Shifting Perceptions

Shifting Perceptions

Olafur Eliasson connects art, architecture, installation and design,  dismantling the presence of physical and cultural barriers in the process.

In Iceland, the nation’s parliament is referred to as the “Althing,” the loose translation of which means a space for each and every object, person and exchange – a meeting place where people from all walks of life can come together to speak about differences and engage in wider productive dialogues. The French philosopher Bruno Latour (b. 1947) further unpacks the term: “A thing is, in one sense, an object out there and, in another sense, an issue very much in there.” 

This notion that strife and conflict are inherent to matter is an idea that, for years, has resonated deeply with Latour’s close friend, Danish-Icelandic artist and architect Olafur Eliasson (b. 1967), whose socially conscious creations have long challenged viewers to confront real-world issues that range from climate change to immigration and displacement to sustainable agriculture. Just as no topic, regardless of its complexity or polarity, appears to be off limits, no medium seems too challenging for him to tackle. The practitioner’s wide-ranging oeuvre encapsulates large-scale, immersive installations, miniscule sculptures and portable electronics, paintings, films, cookbooks and, more recently, architecture. 

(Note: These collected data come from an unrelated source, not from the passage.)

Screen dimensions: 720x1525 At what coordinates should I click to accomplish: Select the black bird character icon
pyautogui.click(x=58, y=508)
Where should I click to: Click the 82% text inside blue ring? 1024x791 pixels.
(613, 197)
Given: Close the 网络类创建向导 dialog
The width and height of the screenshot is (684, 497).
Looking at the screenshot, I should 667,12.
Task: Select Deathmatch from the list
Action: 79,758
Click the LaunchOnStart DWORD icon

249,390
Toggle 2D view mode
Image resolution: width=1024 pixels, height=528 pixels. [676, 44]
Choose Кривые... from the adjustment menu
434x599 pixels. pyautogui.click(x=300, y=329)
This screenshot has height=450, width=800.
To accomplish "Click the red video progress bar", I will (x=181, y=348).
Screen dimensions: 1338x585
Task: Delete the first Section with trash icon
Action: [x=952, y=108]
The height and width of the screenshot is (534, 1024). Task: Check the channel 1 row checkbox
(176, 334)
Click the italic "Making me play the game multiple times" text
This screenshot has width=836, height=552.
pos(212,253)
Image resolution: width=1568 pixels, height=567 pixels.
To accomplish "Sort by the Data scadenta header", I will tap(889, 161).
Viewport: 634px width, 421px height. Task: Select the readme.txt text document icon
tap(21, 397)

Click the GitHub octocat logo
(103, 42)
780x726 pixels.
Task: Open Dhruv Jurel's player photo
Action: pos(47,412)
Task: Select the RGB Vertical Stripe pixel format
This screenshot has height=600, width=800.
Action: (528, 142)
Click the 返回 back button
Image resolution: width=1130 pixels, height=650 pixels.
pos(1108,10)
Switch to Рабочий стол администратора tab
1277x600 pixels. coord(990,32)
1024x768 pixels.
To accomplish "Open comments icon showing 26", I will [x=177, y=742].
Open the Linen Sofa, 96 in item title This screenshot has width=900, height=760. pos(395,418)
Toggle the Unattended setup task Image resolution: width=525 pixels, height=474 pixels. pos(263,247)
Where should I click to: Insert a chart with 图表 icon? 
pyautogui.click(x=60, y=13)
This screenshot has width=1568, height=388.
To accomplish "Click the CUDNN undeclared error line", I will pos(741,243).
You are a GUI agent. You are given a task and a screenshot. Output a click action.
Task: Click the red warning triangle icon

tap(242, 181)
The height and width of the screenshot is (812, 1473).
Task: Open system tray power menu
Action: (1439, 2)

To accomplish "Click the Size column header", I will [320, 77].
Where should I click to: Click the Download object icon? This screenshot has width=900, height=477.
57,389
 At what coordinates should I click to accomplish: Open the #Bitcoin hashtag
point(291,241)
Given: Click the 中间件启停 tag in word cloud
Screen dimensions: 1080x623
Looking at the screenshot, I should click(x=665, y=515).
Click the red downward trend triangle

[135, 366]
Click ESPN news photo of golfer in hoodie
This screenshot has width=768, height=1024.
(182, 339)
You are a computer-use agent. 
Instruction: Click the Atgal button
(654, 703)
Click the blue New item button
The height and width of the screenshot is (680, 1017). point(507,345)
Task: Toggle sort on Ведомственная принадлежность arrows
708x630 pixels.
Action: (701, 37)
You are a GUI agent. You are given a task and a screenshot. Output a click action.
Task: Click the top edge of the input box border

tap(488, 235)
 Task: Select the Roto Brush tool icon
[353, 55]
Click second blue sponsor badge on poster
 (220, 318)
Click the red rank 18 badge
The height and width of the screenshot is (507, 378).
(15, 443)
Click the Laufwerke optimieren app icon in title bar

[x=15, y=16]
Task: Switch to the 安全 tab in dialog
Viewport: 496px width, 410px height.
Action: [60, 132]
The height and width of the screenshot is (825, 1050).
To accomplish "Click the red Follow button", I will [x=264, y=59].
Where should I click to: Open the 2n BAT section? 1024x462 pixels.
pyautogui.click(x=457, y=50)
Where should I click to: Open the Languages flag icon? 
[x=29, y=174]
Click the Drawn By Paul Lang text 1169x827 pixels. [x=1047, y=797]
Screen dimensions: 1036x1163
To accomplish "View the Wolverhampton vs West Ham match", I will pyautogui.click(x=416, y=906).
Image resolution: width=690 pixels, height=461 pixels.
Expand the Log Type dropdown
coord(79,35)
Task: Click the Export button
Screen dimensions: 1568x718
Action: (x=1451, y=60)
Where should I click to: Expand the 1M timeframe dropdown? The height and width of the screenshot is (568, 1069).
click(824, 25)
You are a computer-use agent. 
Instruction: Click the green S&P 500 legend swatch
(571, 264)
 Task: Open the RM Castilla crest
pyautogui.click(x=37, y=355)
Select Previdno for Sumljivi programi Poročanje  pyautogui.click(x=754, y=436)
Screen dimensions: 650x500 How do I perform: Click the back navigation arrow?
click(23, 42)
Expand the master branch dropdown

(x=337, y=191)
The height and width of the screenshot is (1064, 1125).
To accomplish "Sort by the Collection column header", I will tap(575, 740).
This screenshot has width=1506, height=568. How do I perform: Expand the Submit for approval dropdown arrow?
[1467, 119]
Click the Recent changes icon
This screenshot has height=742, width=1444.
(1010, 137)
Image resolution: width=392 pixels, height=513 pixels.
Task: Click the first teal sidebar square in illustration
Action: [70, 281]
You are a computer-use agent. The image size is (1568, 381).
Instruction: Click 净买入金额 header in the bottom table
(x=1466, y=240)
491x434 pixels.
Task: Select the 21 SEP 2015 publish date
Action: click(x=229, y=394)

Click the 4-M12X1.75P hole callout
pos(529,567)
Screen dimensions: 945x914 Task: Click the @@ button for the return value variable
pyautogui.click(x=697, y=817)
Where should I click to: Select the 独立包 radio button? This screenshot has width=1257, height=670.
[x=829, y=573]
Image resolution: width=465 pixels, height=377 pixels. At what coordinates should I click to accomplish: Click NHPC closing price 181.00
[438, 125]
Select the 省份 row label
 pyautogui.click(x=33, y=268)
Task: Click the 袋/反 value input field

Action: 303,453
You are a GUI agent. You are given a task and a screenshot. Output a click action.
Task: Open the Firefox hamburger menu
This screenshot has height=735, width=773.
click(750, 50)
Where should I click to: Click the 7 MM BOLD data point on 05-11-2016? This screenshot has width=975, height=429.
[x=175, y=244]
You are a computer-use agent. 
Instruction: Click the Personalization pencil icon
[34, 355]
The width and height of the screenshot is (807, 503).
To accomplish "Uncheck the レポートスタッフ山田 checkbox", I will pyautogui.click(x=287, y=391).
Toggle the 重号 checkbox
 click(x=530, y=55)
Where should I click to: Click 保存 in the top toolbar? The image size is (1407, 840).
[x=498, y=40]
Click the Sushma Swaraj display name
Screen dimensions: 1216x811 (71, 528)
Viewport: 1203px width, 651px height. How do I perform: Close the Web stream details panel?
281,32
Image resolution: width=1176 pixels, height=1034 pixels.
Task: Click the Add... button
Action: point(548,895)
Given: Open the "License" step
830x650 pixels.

Eliasson’s multifaceted, confrontation-generating output is the subject of a new and exciting tome by Phaidon, titled Experience. This weighty compendium of essays, interviews and mind-bending colour images spans three decades of innovation and experimentation by the artist, and charts the distinctive ways in which Eliasson’s custom-built, perception-changing environments break down barriers, not only in relation to the viewer and the space, but also with regard to other people, cultures and belief systems. “He’s very interested in how we react to our surroundings and how we understand the world,” comments Anna Engberg-Pedersen, Head of Research and Communications at Studio Olafur Eliasson. “What do we see? Why do we see it? Why do we understand the world in the way we do? These are questions that have all been central to his practice since the very beginning.”

Born in Copenhagen, the artist has maintained a steadfast interest in space and consciousness, and the myriad ways in which people interpret and navigate their surroundings, throughout his creative life. As a teenager, Eliasson had a passion for break-dancing and from this developed the notion that personal space can be altered, distorted and otherwise disrupted using only the body. This fascination with perception grew throughout his education at the Royal Danish Academy of Fine Arts and in the early years of his eponymous studio, which he established in Berlin in 1995. 

His award-winning enterprise has expanded exponentially over 23 years – Eliasson’s work has been showcased in exhibitions across the globe, including a solo show – The Speed of Your Attention – currently on view at Tanya Bonakdar Gallery, Los Angeles (until 22 December), and his team now comprises more than 100 technicians, architects, craftspeople, historians and programmers. In summer 2019, Tate Modern, London, will launch a survey of the artist’s career. The exhibition follows his colossal 2003 installation The weather project – presented in the Turbine Hall and considered one of Eliasson’s most iconic creations – and the 2004 installation of the mesmeric Your double-lighthouse projection that envelopes the viewer in a sea of monochromatic light.

As Michelle Kuo, the Marlene Hess Curator of Painting and Sculpture at MoMA, New York, and former Editor-in-Chief of Artforum, describes, in the introduction to the Phaidon publication, one of Eliasson’s most remarkable talents, which he has demonstrated relentlessly throughout his career, as the distinctive ability to arouse tension through installations and spaces. It’s through this force that he inspires understanding and empathy in countless international viewers. She writes: “[Eliasson] understood that our togetherness, our intertwinement with people and things and places, is never seamless or whole, never complete … His art makes a difference; it generates experiences that are discontinuous, always changing, shifting in relation to others and ourselves.” These consciousness-awakening experiences have been described by the artist as “frictional moments” and they’re nearly omnipresent in projects highlighted in this text.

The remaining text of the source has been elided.